= Ignatius Croon =

Flemish Baroque painter

Ignatius Croon (name variations: Ignaz Cronò, Ignaz Croon and nickname: Gaudtvinck or Goudtvinck (meaning 'bullfinch') (1639-1667) was a Flemish Baroque painter who after training in Mechelen moved to Rome where he died at a young age.

==Life==
He was born in Mechelen, the son of the notary Peter Croon and brother of Peter Croon (1634–1682), a canon and devotional writer. He was a pupil of the prominent painter Peter Franchoys in Mechelen around 1650. He possibly left for Rome immediately after completing his training in 1657.

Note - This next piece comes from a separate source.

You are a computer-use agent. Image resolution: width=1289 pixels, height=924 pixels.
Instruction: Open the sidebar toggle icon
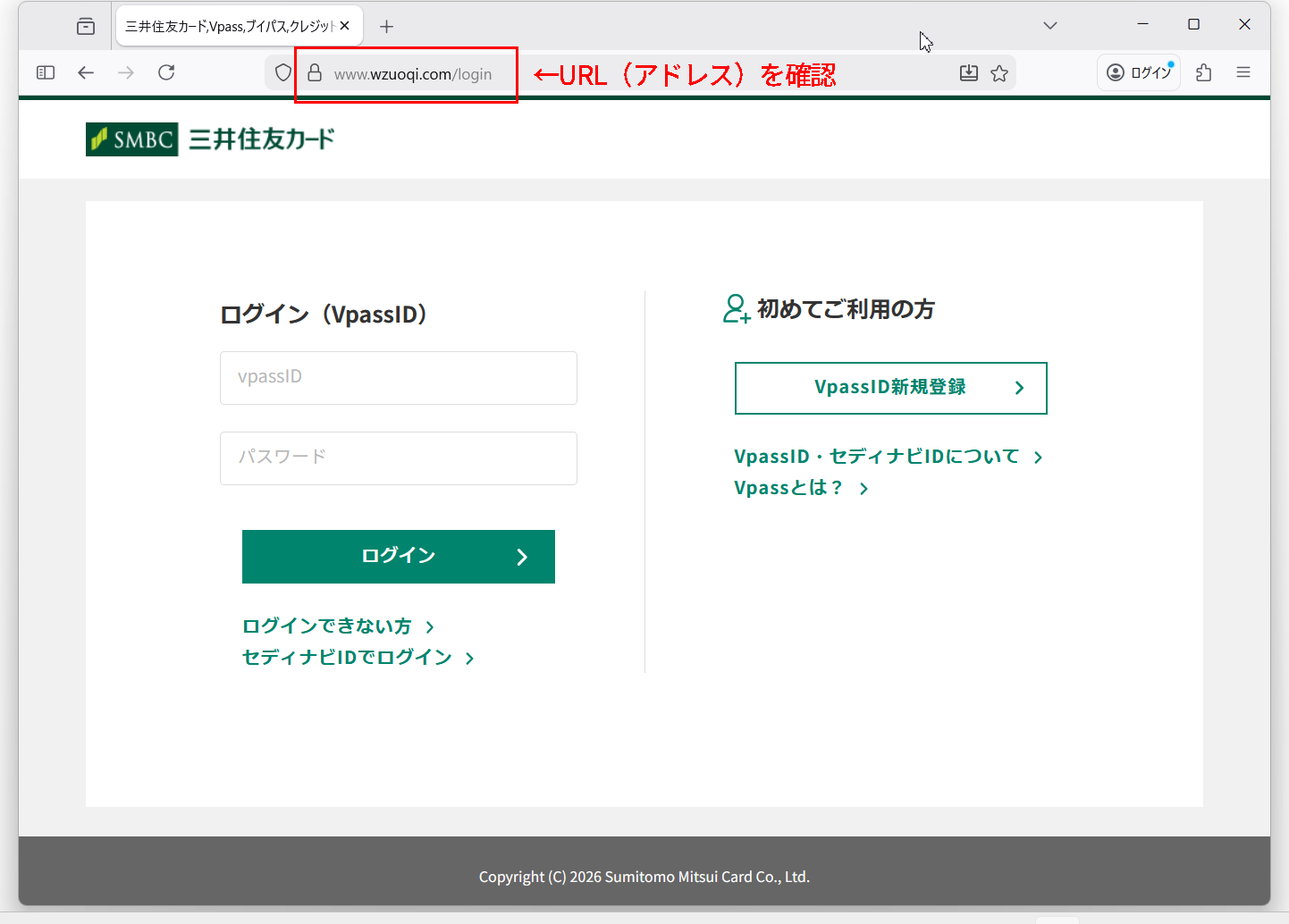[x=45, y=72]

In Rome he lived at the home of Pieter Mulier the Younger, a Dutch marine painter, in the parish of the Santa Maria del Popolo. He became a member of the Bentvueghels, an association of mainly Dutch and Flemish artists working in Rome. It was customary for the Bentvueghels to adopt an appealing nickname, the so-called 'bent name'. Ignatius Croon was given the bent name Gaudtvinck (also written as Goudtvinck), which means 'bullfinch'. His name appears in one of the niches of the Santa Costanza, the Roman church where the Bentvueghels used to congregate. The following words are written in red chalk: ‘ignativs croon/alias gavdtvinck.’

He died in Rome at the age of 28.

==Work==
No known works by his hand are known. A portrait of his brother Peter Croon, now in the Municipal Museum of Mechelen, is attributed to him.